Assignment: All lines of the entries with "Select" in them must be listed.

Extracted records:
----

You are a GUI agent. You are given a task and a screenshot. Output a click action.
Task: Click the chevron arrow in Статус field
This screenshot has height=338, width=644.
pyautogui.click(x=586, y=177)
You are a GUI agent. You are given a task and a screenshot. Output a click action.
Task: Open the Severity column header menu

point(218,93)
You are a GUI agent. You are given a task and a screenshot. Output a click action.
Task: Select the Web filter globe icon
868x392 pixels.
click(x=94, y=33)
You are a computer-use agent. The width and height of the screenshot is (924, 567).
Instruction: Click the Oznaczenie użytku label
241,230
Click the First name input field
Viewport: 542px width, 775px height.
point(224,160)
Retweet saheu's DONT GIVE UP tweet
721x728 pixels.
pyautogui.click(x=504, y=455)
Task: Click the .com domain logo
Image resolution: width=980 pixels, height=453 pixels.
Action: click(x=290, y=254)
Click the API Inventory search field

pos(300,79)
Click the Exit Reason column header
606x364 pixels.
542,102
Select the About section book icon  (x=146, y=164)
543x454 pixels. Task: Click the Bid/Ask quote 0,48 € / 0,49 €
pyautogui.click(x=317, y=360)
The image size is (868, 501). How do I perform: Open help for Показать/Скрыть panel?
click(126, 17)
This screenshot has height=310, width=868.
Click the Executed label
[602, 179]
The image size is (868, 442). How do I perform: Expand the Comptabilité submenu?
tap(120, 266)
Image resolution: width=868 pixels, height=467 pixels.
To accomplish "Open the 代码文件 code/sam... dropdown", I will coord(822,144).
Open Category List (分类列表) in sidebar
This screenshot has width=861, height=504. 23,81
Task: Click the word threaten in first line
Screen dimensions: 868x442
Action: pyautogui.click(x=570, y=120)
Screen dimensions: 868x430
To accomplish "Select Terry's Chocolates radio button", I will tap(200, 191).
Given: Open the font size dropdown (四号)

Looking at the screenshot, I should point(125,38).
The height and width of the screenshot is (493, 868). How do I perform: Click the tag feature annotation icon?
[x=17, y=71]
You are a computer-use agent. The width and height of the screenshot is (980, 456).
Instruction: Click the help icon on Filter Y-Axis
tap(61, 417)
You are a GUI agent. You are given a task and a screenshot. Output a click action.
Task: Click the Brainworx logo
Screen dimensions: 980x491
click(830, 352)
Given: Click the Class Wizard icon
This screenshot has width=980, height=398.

----

Answer to this task:
Task: Select the Web filter globe icon
Select the About section book icon  (x=146, y=164)
To accomplish "Select Terry's Chocolates radio button", I will tap(200, 191).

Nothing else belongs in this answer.